Nota: Este artigo destaca a importância da Diocese e do Governo Civil do Porto na administração da Oficina. O presidente honorário perpétuo da comissão administrativa da instituição era o Prelado Diocesano que poderia ser substituído pelo Governador Civil do Distrito nas respectivas atribuições.

Artigo 14º- A comissão será composta de um Director, que será Presidente efectivo, de um Visitador, e mais três Vogais, um dos quais será o Secretário e outro o Tesoureiro, e compete-lhe resolver todos os assuntos que não estejam cometidos especialmente ao seu Presidente.
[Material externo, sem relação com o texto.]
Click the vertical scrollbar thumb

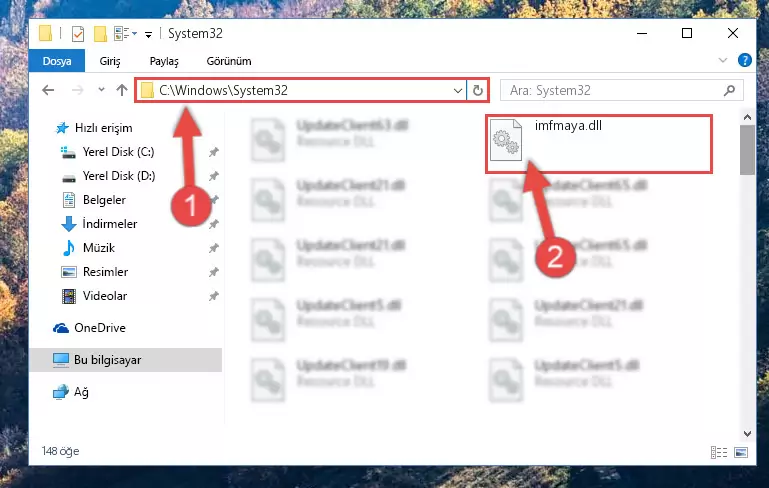[x=747, y=150]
Artigo 15º - O Director será sempre um presbítero, e terá a seu cargo a superintendência em todo o serviço da Oficina: representá-la-á em juízo ou fora dele; assinará toda a correspondência, ordens e mandados de pagamentos ou de cobrança de receita; e pertence-lhe a escolha dos mestres e de todo o mais pessoal do estabelecimento, bem como resolver acerca da admissão ou expulsão de quaisquer menores.